A screen is a simple test that identifies likely candidates for a broader and more complex economic analysis. The use of screens in economic analysis typically involves comparing an observation of a variable to a reference value, threshold or benchmark. For example, a measure of the dispersion of a group of prices may be compared to its historical level. Screens are often formalized into statistical tests.
Screens are used in a variety of different contexts. For example, current prices may be compared to levels observed during periods known to be competitive. If that comparison indicates prices are abnormally high, that may trigger a price-fixing investigation. As another example, financial data may be examined to see if they follow an expected pattern or distribution. If certain financial data deviate from the pattern they have followed historically, that anomaly may trigger further investigation. Suppose the data commonly follow Benford’s Law, an empirical regularity describing the behavior of the leading digits of the numbers in a data set, but do not follow that pattern in a given period. Other evidence may then be examined to determine whether the anomaly reflects market manipulation or other misconduct.

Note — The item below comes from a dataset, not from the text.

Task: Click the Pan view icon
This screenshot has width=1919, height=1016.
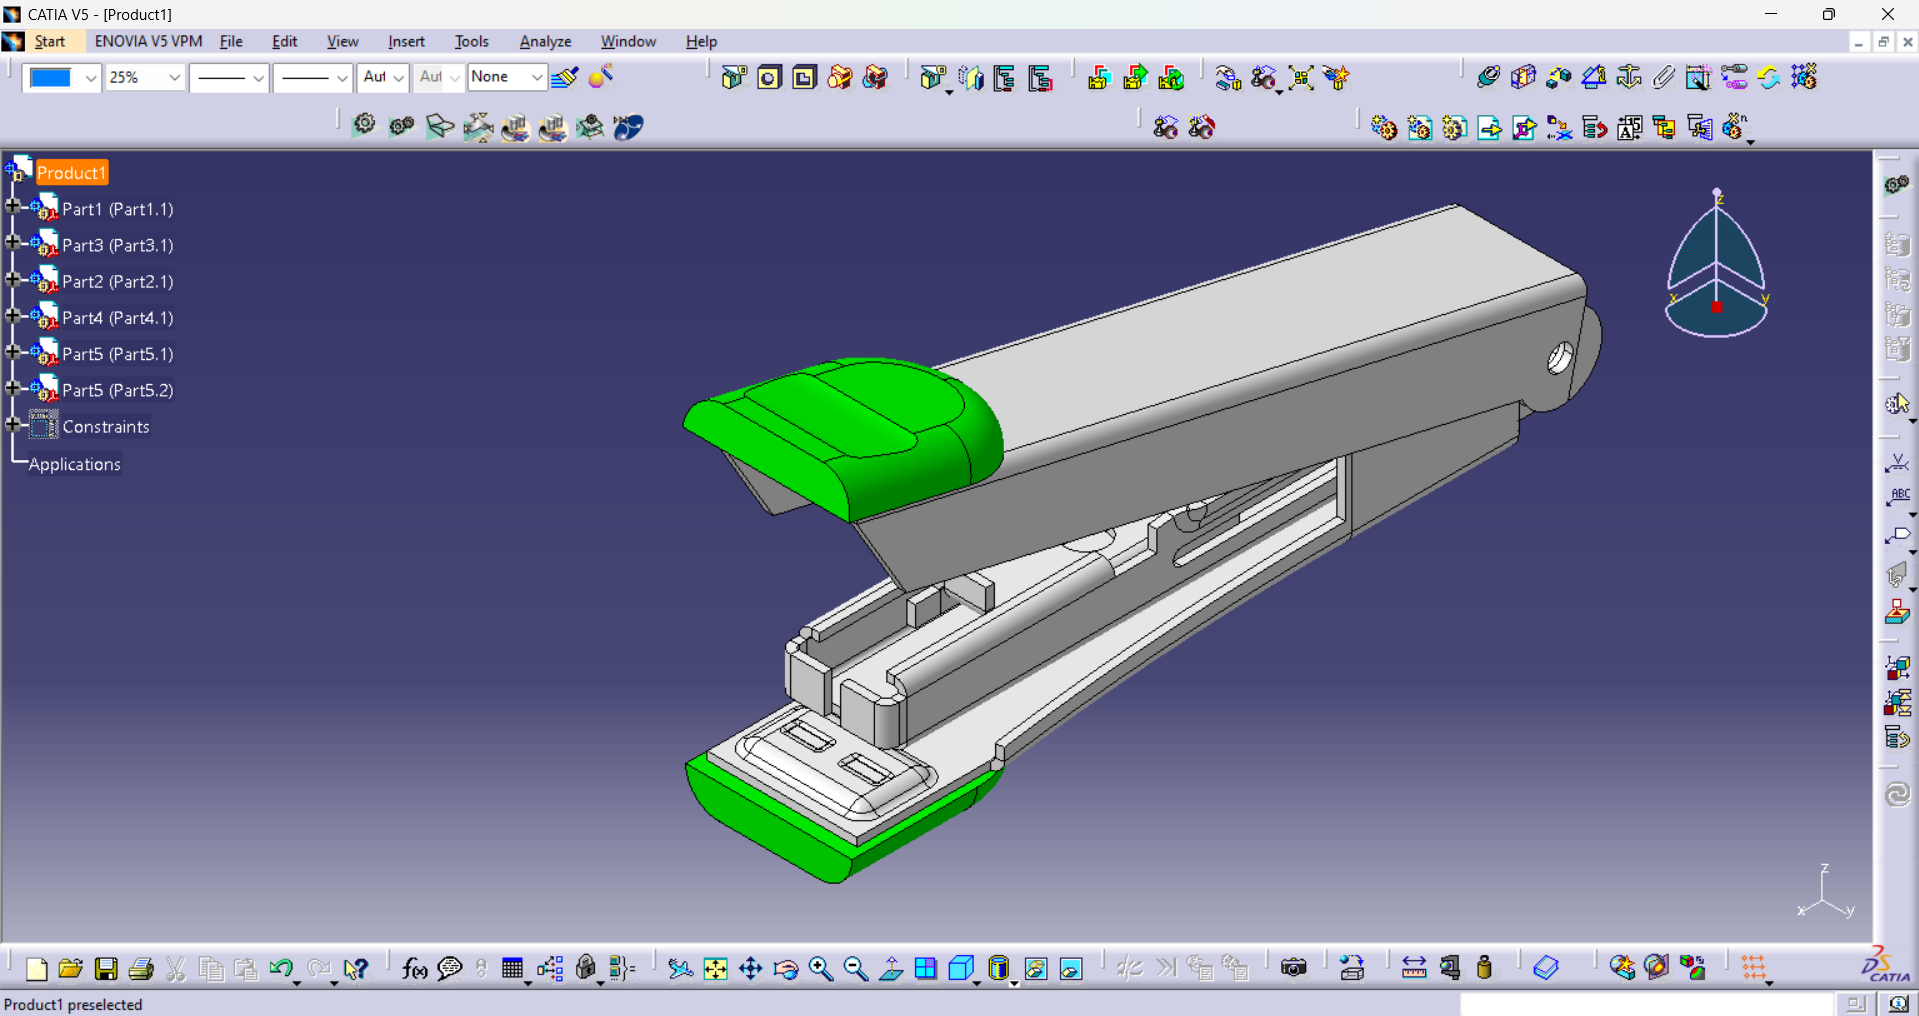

Competition agencies often use screens to help identify market situations that raise antitrust concerns and justify further scrutiny. Government agencies have limited resources and the use of screening tools contributes to efficient antitrust enforcement. Screens may help detect past anticompetitive behavior. For example, certain percentage price increases in an industry or a lack of price variability can be interpreted as possible manifestations of collusion. Screens also may indicate the likelihood that anticompetitive conduct will develop in the future. For example, since 1982, the U.S. Department of Justice, the Federal Trade Commission, and the state Attorneys General use the post-merger Herfindahl-Hirschman Index (“HHI”) to assess the likelihood of anticompetitive effects from a merger. This screen is based on interpreting market concentration as a signal of a merger’s likely competitive effects. More recently, and for the same purpose, the Upward Pricing Pressure (“UPP”) test based on diversion ratios, gross profit margins and efficiencies has been proposed to predict the direction of post-merger price changes in prospective mergers involving differentiated products.
The use of screens in economic analysis is justified to the extent that a single structural index or statistic offers a good indicator or signal of a particular economic condition. The strength of a screen, however, depends on the strength of the theory from which it is derived, as well as the proper empirical application of that theory. For example, the strength of a threshold based on a market concentration index to analyze market power depends on the link between market structure and economic conduct and on whether the market is properly defined.
Designing and selecting a screen typically presents a tradeoff between the efficiency and simplicity that justify the use of the screen in the first place and its effectiveness. Screening tools that are data-intensive or difficult to implement can be better applied as part of a full investigation. For example, the data requirements of the UPP test may be hard to satisfy at the initial stages of a merger inquiry. Conversely, screening devices that oversimplify the analysis can be easy to implement but fail to serve their purpose. An effective screen will minimize two types of errors: not finding anticompetitive conduct when it is there (false negatives) and detecting anticompetitive conduct when it is not there (false positives).
Well-designed screens can be misused if practitioners fail to recognize their limitations. Screens are by design not dispositive pieces of evidence but indicators that are calculated with limited resources. In some instances, a test may be insufficient because the range of competition concerns extends beyond the information conveyed by the screen. In other instances, a test may flag cases where a necessary condition for conduct of concern is met, but that condition is not sufficient to conclude that such conduct exists. In many cases, overcoming these limitations calls for a more extensive economic inquiry.
For example, recent litigation concerning manipulation of the Libor (London Interbank Offer Rate)—a reference interest rate derived from individual banks’ reported borrowing costs—alleges that concerted action by banks to under-report their borrowing costs led to an abnormally low Libor. In this case, a variety of indicators can be designed to flag anomalies or departures from historical patterns. The strength of these tests will depend on how well they can detect instances of collusive behavior. For example, detection of collusion may be guided by a test designed to flag periods when borrowing costs among banks appear abnormally uniform, under the assumption that such lack of variability is inconsistent with presumed differences across risk profiles. Such uniformity, however, may result from other determinants of individual banks’ borrowing costs. Thus the uniformity is not a sufficient basis to conclude that collusion occurred. Banks may have similar expectations about future monetary policy during periods of stability, and this similarity is likely to contribute to homogeneous borrowing costs. The breakdown of a customary price pattern that resulted from legal economic conduct does not necessarily imply that the anomalous price pattern resulted from illicit conduct.
In sum, screens can be useful in a wide variety of economic applications, including applications in antitrust and finance. Overreaching interpretations of the scope and strength of an economic screen, however, may lead to erroneous conclusions. As a result, screens are best utilized when considered together with other pieces of economic information and analysis.